[Records provided]:
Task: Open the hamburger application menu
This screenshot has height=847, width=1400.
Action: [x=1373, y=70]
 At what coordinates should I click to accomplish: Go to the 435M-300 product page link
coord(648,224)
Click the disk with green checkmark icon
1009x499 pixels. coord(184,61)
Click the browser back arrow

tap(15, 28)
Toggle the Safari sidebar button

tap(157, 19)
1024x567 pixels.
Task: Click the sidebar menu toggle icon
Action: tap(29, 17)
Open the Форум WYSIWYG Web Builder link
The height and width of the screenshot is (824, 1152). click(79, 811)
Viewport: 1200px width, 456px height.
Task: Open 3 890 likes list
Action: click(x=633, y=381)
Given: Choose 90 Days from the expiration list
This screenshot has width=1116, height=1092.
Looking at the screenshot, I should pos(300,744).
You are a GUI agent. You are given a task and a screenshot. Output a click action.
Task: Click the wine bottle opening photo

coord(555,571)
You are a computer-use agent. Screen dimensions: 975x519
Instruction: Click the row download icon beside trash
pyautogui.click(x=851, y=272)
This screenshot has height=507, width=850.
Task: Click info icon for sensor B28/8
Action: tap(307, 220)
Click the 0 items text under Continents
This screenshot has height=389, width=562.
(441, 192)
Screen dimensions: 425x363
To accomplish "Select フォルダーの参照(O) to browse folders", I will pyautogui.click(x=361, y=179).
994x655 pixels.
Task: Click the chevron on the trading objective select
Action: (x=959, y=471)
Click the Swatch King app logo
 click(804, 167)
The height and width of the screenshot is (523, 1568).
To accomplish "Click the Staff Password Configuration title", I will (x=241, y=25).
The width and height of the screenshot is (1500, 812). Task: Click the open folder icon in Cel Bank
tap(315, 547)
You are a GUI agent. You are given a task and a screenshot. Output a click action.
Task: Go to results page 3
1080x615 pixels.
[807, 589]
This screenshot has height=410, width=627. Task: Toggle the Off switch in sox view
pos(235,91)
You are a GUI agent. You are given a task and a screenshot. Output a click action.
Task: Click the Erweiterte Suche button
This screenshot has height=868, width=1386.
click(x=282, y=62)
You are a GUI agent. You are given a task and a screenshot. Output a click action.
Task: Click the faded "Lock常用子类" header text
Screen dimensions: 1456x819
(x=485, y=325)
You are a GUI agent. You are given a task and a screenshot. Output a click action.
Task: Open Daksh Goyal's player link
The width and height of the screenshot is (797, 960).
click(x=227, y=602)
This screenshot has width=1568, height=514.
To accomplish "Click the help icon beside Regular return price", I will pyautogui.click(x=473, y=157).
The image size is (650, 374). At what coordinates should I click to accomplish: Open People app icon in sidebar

[What this task involves]: Reproduce all the data exactly. Include every line.

[Expected answer]:
Task: Open the hamburger application menu
This screenshot has height=847, width=1400.
Action: [x=1373, y=70]
 At what coordinates should I click to accomplish: Go to the 435M-300 product page link
coord(648,224)
Click the disk with green checkmark icon
1009x499 pixels. coord(184,61)
Click the browser back arrow

tap(15, 28)
Toggle the Safari sidebar button

tap(157, 19)
1024x567 pixels.
Task: Click the sidebar menu toggle icon
Action: tap(29, 17)
Open the Форум WYSIWYG Web Builder link
The height and width of the screenshot is (824, 1152). click(79, 811)
Viewport: 1200px width, 456px height.
Task: Open 3 890 likes list
Action: click(x=633, y=381)
Given: Choose 90 Days from the expiration list
This screenshot has width=1116, height=1092.
Looking at the screenshot, I should pos(300,744).
You are a GUI agent. You are given a task and a screenshot. Output a click action.
Task: Click the wine bottle opening photo

coord(555,571)
You are a computer-use agent. Screen dimensions: 975x519
Instruction: Click the row download icon beside trash
pyautogui.click(x=851, y=272)
This screenshot has height=507, width=850.
Task: Click info icon for sensor B28/8
Action: tap(307, 220)
Click the 0 items text under Continents
This screenshot has height=389, width=562.
(441, 192)
Screen dimensions: 425x363
To accomplish "Select フォルダーの参照(O) to browse folders", I will pyautogui.click(x=361, y=179).
994x655 pixels.
Task: Click the chevron on the trading objective select
Action: (x=959, y=471)
Click the Swatch King app logo
 click(804, 167)
The height and width of the screenshot is (523, 1568).
To accomplish "Click the Staff Password Configuration title", I will (x=241, y=25).
The width and height of the screenshot is (1500, 812). Task: Click the open folder icon in Cel Bank
tap(315, 547)
You are a GUI agent. You are given a task and a screenshot. Output a click action.
Task: Go to results page 3
1080x615 pixels.
[807, 589]
This screenshot has height=410, width=627. Task: Toggle the Off switch in sox view
pos(235,91)
You are a GUI agent. You are given a task and a screenshot. Output a click action.
Task: Click the Erweiterte Suche button
This screenshot has height=868, width=1386.
click(x=282, y=62)
You are a GUI agent. You are given a task and a screenshot. Output a click action.
Task: Click the faded "Lock常用子类" header text
Screen dimensions: 1456x819
(x=485, y=325)
You are a GUI agent. You are given a task and a screenshot. Output a click action.
Task: Open Daksh Goyal's player link
The width and height of the screenshot is (797, 960).
click(x=227, y=602)
This screenshot has width=1568, height=514.
To accomplish "Click the help icon beside Regular return price", I will pyautogui.click(x=473, y=157).
The image size is (650, 374). At what coordinates should I click to accomplish: Open People app icon in sidebar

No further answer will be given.